* **What you need to do**
All entries that follow are to be written out verbatim.
-- Provided data follows --
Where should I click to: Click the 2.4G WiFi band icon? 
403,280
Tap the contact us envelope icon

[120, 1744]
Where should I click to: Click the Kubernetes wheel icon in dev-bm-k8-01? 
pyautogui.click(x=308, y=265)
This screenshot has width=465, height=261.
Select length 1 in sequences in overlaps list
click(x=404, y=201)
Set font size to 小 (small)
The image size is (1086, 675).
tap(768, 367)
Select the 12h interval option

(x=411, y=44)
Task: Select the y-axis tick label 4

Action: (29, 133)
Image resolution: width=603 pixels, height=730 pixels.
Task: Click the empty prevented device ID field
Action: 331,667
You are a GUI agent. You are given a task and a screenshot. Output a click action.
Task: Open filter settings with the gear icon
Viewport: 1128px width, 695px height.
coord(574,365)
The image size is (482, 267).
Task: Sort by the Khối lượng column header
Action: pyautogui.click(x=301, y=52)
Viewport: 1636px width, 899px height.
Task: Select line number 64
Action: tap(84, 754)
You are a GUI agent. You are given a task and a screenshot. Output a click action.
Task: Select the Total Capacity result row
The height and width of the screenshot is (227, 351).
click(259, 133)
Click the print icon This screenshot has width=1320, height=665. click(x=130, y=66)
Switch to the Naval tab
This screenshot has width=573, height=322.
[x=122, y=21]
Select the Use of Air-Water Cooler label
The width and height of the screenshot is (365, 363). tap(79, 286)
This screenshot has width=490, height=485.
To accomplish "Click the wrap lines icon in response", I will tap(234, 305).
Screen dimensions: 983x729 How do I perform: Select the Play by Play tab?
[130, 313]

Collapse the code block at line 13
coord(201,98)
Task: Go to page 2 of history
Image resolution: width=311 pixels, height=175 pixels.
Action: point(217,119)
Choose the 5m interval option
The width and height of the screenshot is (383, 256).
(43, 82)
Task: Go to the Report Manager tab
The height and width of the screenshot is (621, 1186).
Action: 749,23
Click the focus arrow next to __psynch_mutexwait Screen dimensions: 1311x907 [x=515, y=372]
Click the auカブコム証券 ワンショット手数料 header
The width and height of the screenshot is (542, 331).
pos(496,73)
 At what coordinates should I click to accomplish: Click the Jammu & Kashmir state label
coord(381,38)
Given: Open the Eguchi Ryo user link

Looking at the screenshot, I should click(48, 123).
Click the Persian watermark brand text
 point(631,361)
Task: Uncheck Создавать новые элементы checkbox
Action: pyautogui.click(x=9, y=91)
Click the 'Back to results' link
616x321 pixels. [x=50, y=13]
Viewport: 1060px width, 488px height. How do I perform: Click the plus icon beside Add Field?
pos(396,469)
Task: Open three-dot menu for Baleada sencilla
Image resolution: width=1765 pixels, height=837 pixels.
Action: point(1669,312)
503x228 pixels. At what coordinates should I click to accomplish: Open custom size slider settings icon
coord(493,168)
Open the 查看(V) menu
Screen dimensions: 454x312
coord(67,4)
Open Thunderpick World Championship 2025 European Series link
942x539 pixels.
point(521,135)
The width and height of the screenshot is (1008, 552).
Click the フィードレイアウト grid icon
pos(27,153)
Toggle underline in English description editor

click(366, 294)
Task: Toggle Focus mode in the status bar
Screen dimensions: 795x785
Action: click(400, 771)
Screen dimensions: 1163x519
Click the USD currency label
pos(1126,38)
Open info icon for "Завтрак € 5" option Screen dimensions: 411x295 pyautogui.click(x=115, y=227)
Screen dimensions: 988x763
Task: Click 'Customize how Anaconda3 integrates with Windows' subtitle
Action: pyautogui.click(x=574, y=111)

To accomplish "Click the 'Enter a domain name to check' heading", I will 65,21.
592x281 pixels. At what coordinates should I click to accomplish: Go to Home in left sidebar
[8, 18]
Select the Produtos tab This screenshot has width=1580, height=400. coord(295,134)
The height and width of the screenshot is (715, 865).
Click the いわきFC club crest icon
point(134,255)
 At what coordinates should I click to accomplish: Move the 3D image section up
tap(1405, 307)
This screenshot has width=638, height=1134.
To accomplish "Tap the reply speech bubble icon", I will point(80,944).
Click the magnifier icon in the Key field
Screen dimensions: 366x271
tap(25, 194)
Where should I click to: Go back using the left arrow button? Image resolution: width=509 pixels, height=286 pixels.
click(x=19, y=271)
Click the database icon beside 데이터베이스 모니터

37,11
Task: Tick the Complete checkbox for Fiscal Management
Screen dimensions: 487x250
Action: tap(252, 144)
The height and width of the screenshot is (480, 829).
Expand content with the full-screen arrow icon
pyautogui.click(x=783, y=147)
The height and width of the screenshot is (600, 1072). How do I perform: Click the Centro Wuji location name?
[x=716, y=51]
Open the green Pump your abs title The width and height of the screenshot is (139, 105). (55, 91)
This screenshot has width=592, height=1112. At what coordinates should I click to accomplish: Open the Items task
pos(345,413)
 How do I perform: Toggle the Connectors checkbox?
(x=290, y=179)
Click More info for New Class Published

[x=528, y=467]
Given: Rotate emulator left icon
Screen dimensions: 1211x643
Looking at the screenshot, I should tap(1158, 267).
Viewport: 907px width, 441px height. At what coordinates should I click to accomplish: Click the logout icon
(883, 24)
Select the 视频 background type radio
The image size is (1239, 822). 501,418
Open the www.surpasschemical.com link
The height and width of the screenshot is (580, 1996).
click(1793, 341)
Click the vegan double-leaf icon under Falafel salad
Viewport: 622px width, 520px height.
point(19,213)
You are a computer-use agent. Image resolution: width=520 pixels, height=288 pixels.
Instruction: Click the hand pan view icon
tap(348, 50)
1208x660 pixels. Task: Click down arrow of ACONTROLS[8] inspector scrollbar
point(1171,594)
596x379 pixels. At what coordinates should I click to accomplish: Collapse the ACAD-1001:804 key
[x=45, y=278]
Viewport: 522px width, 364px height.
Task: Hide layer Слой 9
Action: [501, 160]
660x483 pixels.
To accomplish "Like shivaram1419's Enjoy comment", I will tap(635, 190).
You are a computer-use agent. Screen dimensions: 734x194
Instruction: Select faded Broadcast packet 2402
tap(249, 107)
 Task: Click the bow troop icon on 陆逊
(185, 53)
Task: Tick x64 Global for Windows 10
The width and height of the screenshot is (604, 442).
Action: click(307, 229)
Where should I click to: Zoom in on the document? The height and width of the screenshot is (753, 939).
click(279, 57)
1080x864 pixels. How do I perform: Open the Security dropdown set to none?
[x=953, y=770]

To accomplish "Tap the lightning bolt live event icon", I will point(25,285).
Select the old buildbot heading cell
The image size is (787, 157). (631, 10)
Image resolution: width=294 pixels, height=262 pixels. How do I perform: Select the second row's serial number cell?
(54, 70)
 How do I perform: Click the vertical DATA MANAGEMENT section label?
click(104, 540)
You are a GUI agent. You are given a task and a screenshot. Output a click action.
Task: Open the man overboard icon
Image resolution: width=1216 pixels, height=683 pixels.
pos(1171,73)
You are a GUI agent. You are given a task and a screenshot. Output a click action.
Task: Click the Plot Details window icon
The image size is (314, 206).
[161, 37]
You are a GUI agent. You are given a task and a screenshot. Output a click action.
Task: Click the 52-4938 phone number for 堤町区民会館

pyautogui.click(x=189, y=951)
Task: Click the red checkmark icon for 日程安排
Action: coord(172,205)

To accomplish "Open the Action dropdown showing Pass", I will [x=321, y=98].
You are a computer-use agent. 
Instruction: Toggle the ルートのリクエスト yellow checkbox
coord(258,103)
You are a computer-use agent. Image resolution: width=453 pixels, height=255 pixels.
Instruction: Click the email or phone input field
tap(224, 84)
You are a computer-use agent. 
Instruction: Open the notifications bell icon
-- Provided data concluded --
* **Your solution**
Where should I click to: Click the 2.4G WiFi band icon? 
403,280
Tap the contact us envelope icon

[120, 1744]
Where should I click to: Click the Kubernetes wheel icon in dev-bm-k8-01? 
pyautogui.click(x=308, y=265)
This screenshot has width=465, height=261.
Select length 1 in sequences in overlaps list
click(x=404, y=201)
Set font size to 小 (small)
The image size is (1086, 675).
tap(768, 367)
Select the 12h interval option

(x=411, y=44)
Task: Select the y-axis tick label 4

Action: (29, 133)
Image resolution: width=603 pixels, height=730 pixels.
Task: Click the empty prevented device ID field
Action: 331,667
You are a GUI agent. You are given a task and a screenshot. Output a click action.
Task: Open filter settings with the gear icon
Viewport: 1128px width, 695px height.
coord(574,365)
The image size is (482, 267).
Task: Sort by the Khối lượng column header
Action: pyautogui.click(x=301, y=52)
Viewport: 1636px width, 899px height.
Task: Select line number 64
Action: tap(84, 754)
You are a GUI agent. You are given a task and a screenshot. Output a click action.
Task: Select the Total Capacity result row
The height and width of the screenshot is (227, 351).
click(259, 133)
Click the print icon This screenshot has width=1320, height=665. click(x=130, y=66)
Switch to the Naval tab
This screenshot has width=573, height=322.
[x=122, y=21]
Select the Use of Air-Water Cooler label
The width and height of the screenshot is (365, 363). tap(79, 286)
This screenshot has width=490, height=485.
To accomplish "Click the wrap lines icon in response", I will tap(234, 305).
Screen dimensions: 983x729 How do I perform: Select the Play by Play tab?
[130, 313]

Collapse the code block at line 13
coord(201,98)
Task: Go to page 2 of history
Image resolution: width=311 pixels, height=175 pixels.
Action: point(217,119)
Choose the 5m interval option
The width and height of the screenshot is (383, 256).
(43, 82)
Task: Go to the Report Manager tab
The height and width of the screenshot is (621, 1186).
Action: 749,23
Click the focus arrow next to __psynch_mutexwait Screen dimensions: 1311x907 [x=515, y=372]
Click the auカブコム証券 ワンショット手数料 header
The width and height of the screenshot is (542, 331).
pos(496,73)
 At what coordinates should I click to accomplish: Click the Jammu & Kashmir state label
coord(381,38)
Given: Open the Eguchi Ryo user link

Looking at the screenshot, I should click(48, 123).
Click the Persian watermark brand text
 point(631,361)
Task: Uncheck Создавать новые элементы checkbox
Action: pyautogui.click(x=9, y=91)
Click the 'Back to results' link
616x321 pixels. [x=50, y=13]
Viewport: 1060px width, 488px height. How do I perform: Click the plus icon beside Add Field?
pos(396,469)
Task: Open three-dot menu for Baleada sencilla
Image resolution: width=1765 pixels, height=837 pixels.
Action: point(1669,312)
503x228 pixels. At what coordinates should I click to accomplish: Open custom size slider settings icon
coord(493,168)
Open the 查看(V) menu
Screen dimensions: 454x312
coord(67,4)
Open Thunderpick World Championship 2025 European Series link
942x539 pixels.
point(521,135)
The width and height of the screenshot is (1008, 552).
Click the フィードレイアウト grid icon
pos(27,153)
Toggle underline in English description editor

click(366, 294)
Task: Toggle Focus mode in the status bar
Screen dimensions: 795x785
Action: click(400, 771)
Screen dimensions: 1163x519
Click the USD currency label
pos(1126,38)
Open info icon for "Завтрак € 5" option Screen dimensions: 411x295 pyautogui.click(x=115, y=227)
Screen dimensions: 988x763
Task: Click 'Customize how Anaconda3 integrates with Windows' subtitle
Action: pyautogui.click(x=574, y=111)

To accomplish "Click the 'Enter a domain name to check' heading", I will 65,21.
592x281 pixels. At what coordinates should I click to accomplish: Go to Home in left sidebar
[8, 18]
Select the Produtos tab This screenshot has width=1580, height=400. coord(295,134)
The height and width of the screenshot is (715, 865).
Click the いわきFC club crest icon
point(134,255)
 At what coordinates should I click to accomplish: Move the 3D image section up
tap(1405, 307)
This screenshot has width=638, height=1134.
To accomplish "Tap the reply speech bubble icon", I will point(80,944).
Click the magnifier icon in the Key field
Screen dimensions: 366x271
tap(25, 194)
Where should I click to: Go back using the left arrow button? Image resolution: width=509 pixels, height=286 pixels.
click(x=19, y=271)
Click the database icon beside 데이터베이스 모니터

37,11
Task: Tick the Complete checkbox for Fiscal Management
Screen dimensions: 487x250
Action: tap(252, 144)
The height and width of the screenshot is (480, 829).
Expand content with the full-screen arrow icon
pyautogui.click(x=783, y=147)
The height and width of the screenshot is (600, 1072). How do I perform: Click the Centro Wuji location name?
[x=716, y=51]
Open the green Pump your abs title The width and height of the screenshot is (139, 105). (55, 91)
This screenshot has width=592, height=1112. At what coordinates should I click to accomplish: Open the Items task
pos(345,413)
 How do I perform: Toggle the Connectors checkbox?
(x=290, y=179)
Click More info for New Class Published

[x=528, y=467]
Given: Rotate emulator left icon
Screen dimensions: 1211x643
Looking at the screenshot, I should tap(1158, 267).
Viewport: 907px width, 441px height. At what coordinates should I click to accomplish: Click the logout icon
(883, 24)
Select the 视频 background type radio
The image size is (1239, 822). 501,418
Open the www.surpasschemical.com link
The height and width of the screenshot is (580, 1996).
click(1793, 341)
Click the vegan double-leaf icon under Falafel salad
Viewport: 622px width, 520px height.
point(19,213)
You are a computer-use agent. Image resolution: width=520 pixels, height=288 pixels.
Instruction: Click the hand pan view icon
tap(348, 50)
1208x660 pixels. Task: Click down arrow of ACONTROLS[8] inspector scrollbar
point(1171,594)
596x379 pixels. At what coordinates should I click to accomplish: Collapse the ACAD-1001:804 key
[x=45, y=278]
Viewport: 522px width, 364px height.
Task: Hide layer Слой 9
Action: [501, 160]
660x483 pixels.
To accomplish "Like shivaram1419's Enjoy comment", I will tap(635, 190).
You are a computer-use agent. Screen dimensions: 734x194
Instruction: Select faded Broadcast packet 2402
tap(249, 107)
 Task: Click the bow troop icon on 陆逊
(185, 53)
Task: Tick x64 Global for Windows 10
The width and height of the screenshot is (604, 442).
Action: click(307, 229)
Where should I click to: Zoom in on the document? The height and width of the screenshot is (753, 939).
click(279, 57)
1080x864 pixels. How do I perform: Open the Security dropdown set to none?
[x=953, y=770]

To accomplish "Tap the lightning bolt live event icon", I will point(25,285).
Select the old buildbot heading cell
The image size is (787, 157). (631, 10)
Image resolution: width=294 pixels, height=262 pixels. How do I perform: Select the second row's serial number cell?
(54, 70)
 How do I perform: Click the vertical DATA MANAGEMENT section label?
click(104, 540)
You are a GUI agent. You are given a task and a screenshot. Output a click action.
Task: Open the man overboard icon
Image resolution: width=1216 pixels, height=683 pixels.
pos(1171,73)
You are a GUI agent. You are given a task and a screenshot. Output a click action.
Task: Click the Plot Details window icon
The image size is (314, 206).
[161, 37]
You are a GUI agent. You are given a task and a screenshot. Output a click action.
Task: Click the 52-4938 phone number for 堤町区民会館

pyautogui.click(x=189, y=951)
Task: Click the red checkmark icon for 日程安排
Action: coord(172,205)

To accomplish "Open the Action dropdown showing Pass", I will [x=321, y=98].
You are a computer-use agent. 
Instruction: Toggle the ルートのリクエスト yellow checkbox
coord(258,103)
You are a computer-use agent. Image resolution: width=453 pixels, height=255 pixels.
Instruction: Click the email or phone input field
tap(224, 84)
You are a computer-use agent. 
Instruction: Open the notifications bell icon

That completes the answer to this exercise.